= Supplied data =
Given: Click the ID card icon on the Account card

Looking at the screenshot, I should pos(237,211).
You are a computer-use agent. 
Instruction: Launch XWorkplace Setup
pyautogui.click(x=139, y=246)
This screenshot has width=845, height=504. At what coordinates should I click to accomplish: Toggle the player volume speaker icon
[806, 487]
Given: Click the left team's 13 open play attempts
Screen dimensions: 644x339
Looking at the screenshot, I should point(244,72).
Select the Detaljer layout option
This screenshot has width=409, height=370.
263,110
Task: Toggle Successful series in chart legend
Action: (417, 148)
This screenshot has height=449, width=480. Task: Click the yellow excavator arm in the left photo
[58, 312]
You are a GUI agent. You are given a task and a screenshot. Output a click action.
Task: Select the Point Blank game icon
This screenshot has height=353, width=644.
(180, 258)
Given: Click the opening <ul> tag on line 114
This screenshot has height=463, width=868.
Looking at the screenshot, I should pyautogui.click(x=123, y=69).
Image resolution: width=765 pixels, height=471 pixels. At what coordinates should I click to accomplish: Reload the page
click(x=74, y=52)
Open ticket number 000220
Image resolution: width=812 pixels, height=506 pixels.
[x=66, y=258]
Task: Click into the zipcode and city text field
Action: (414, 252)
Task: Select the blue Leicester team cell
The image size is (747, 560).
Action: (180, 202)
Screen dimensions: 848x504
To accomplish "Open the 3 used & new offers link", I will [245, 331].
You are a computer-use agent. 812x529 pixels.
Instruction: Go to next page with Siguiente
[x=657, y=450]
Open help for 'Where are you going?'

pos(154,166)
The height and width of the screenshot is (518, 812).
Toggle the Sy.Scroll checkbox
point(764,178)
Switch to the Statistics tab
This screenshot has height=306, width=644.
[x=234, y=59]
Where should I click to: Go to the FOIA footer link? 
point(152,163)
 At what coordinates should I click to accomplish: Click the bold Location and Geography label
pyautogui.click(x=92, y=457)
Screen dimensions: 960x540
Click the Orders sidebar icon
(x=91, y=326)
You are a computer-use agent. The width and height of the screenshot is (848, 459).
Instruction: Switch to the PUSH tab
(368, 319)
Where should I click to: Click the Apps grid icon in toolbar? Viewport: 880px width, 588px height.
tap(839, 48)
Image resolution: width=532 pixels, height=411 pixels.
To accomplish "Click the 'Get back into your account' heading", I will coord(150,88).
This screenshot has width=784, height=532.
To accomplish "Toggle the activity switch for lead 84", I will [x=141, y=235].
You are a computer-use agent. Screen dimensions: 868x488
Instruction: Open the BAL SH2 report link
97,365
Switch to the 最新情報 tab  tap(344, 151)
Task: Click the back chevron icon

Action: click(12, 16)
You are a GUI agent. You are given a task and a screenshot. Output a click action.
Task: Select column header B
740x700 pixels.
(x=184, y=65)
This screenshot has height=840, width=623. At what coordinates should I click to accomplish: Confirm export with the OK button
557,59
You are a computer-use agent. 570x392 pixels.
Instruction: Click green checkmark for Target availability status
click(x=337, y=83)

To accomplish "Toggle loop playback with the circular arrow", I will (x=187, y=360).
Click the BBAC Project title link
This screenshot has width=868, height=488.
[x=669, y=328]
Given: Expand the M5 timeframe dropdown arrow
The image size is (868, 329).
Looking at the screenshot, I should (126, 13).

= What to produce =
Starting with the first line of the listing above and ending with the line that holds "Select the Detaljer layout option", return those lines exactly as written, both included.

= Task result =
Given: Click the ID card icon on the Account card

Looking at the screenshot, I should pos(237,211).
You are a computer-use agent. 
Instruction: Launch XWorkplace Setup
pyautogui.click(x=139, y=246)
This screenshot has width=845, height=504. At what coordinates should I click to accomplish: Toggle the player volume speaker icon
[806, 487]
Given: Click the left team's 13 open play attempts
Screen dimensions: 644x339
Looking at the screenshot, I should point(244,72).
Select the Detaljer layout option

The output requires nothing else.